Collecting training data and properly labelling it is crucial for any machine learning project. It is probably the most expensive step too. If we do not correctly set up the foundation of further research, the entire effort could go wasted.

Until 2015, virtually everyone in the computer vision community was skeptical of the value of synthesized RGB data. The reasoning was centered around the assumption that the deep learning models can quickly pick up on the high-frequency artifacts of the synthesis process, and essentially learn to cheat their way to perfect accuracy.

I remember at the time I was playing Grand Theft Auto V on my GPU heavy research machine (I did it after hours).

GTA V has the record for highest revenue generated in 24 hrs.

The game world seemed so realistic that at one point, I became curious whether we could extract some training data from the video game. The beautiful thing about synthetic data is that since you generate the data, you already have the groundtruth information for every scene. That essentially means near-zero cost to collect data.

The same location in GTA V and Google Street View in LA.
Challenge #1: How can we extract training data from GTA V?

I had no idea how to go about this challenge. I knew, in principle, it was possible to create a middleware library to intercept all the DirectX/OpenGL function calls and collect data in the process, but not having any experience doing 3d rendering, I wasn’t sure what is the first step.

And then I had a lucky encounter with a blog post on GTA V - Graphics Study that directly lead me to Renderdoc, an open-source tool that allows you to collect GPU data in real-time.

After a few days of hacking and customization, I was able to pull out some internal buffers from the video game.

RGB image, basic classification, depth buffer, and normals buffer.
Challenge #2: How to automate data collection?

I had written a modification over Renderdoc that would collect and store specific buffers of the current frame on disk on the press of a key. But the next question was, how do we automate the data collection process? At first, I tried driving around the game and capturing frames at regular intervals, but that quickly became a tiresome task. I then allowed my friends to play GTA V (during the regular hours!) to capture the data. I soon realized that this was not going to scale. I then had a second lucky encounter with the modding community. Luckily, GTA V has one of the most active modding communities on the internet. I was able to find a few open-source mods that communicated with the internal gaming engine that allowed you to trigger specific actions within the game (as if you were God).

Now I could change seasons, time of the day, the weather, traffic levels, etc. with a simple function call.

The same scene, few seconds apart, yet different hours of the day.

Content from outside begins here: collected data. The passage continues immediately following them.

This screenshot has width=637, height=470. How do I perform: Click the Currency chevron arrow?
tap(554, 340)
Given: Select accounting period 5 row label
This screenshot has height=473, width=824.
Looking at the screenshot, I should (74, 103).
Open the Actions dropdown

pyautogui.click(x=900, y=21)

One of the exciting functions that I found in the game was setting the character on autopilot driving mode. I guess this function must have been used internally when a cut scene switched to playing mode. This was perfect. I could simply let the character drive on autopilot overnight, and another process regularly captures the frames.

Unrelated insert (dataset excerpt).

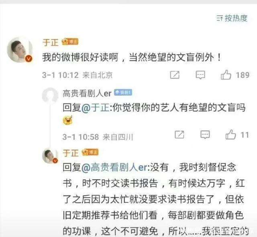The image size is (257, 237).
Task: Tap 博主 badge on 于正's second reply
Action: click(x=90, y=152)
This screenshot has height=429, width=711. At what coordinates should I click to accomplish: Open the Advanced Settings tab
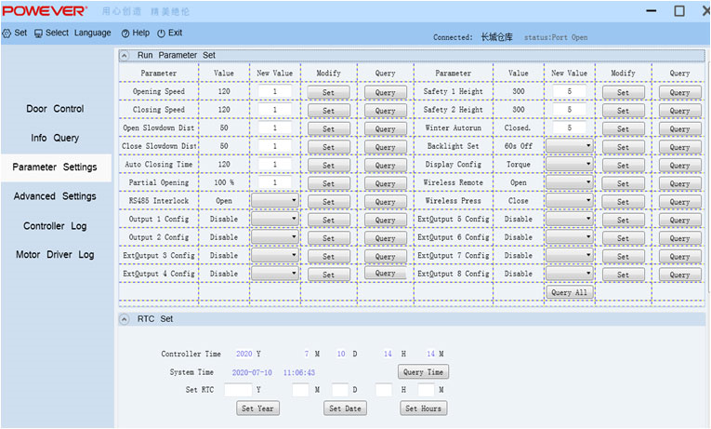[55, 196]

I remember I walked in the next day and saw that my character had died! So I sat down and reviewed the captured frames. In the video game, I realized that other drivers may get angry at you for no reason and start shooting at you. Since I was not around to protect my character, he would die and start again at the hospital. After searching through all the internal game functions, I eventually found a way to keep my character alive. But I wasn’t done then. The automation still didn’t work because the other drivers would pull my character out of the car. After a few more hours of searching, I found another function to lock the car doors, and now it worked! Over a few weeks, I captured over 60,000 frames from the video game. Now the actual scientific research could begin, which resulted in my first Ph.D. paper:

Play and Learn: Using Video Games to Train Computer Vision Models.
Shafaei, Alireza, Little, James J., and Schmidt, Mark. In BMVC 2016.
PDF arXiv:1608.01745 - MIT Technology Review

We showed that contrary to the popular assumption that synthetic data is not good enough (at the time), we can actually train computer vision models on synthetic data to get them to recognize the real world. We discovered that the most effective way to train computer vision models is to first pre-train them on the synthetic data and then fine-tune the models on real data.

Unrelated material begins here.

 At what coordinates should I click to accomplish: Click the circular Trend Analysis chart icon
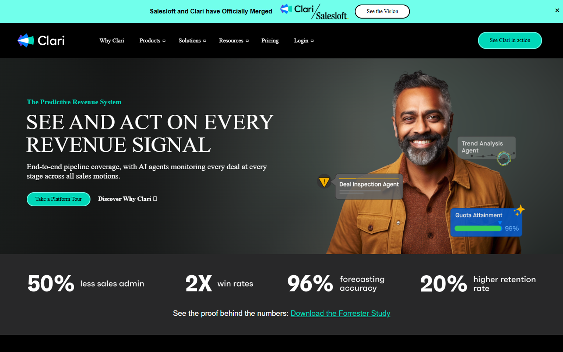[504, 158]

It’s been over six years now, and using synthetic data in the training of deep neural networks is a thing! When I was writing my thesis and did a retrospective look at the field, there were more than 20 synthetic datasets and at least five companies whose work was to syntehsize data for your research. But, of course, the publisher of the GTA games, Take-Two Interactive, was not particularly happy about the new interest (and chances of more scrutiny) in the game. So at some point, they sent out cease-and-desist letters to some of the researchers who were developing the tools to pull out training data [link]. The field is very active in this area now. Check out the most recent follow-up work I have seen from the Google Research team, Kubric.

The takeaway lesson from this post is that you should look for ways to synthesize data and use them for training deep learning models. It will be a very effective regularizer, at least, especially if you have limited access to labelled real-world data.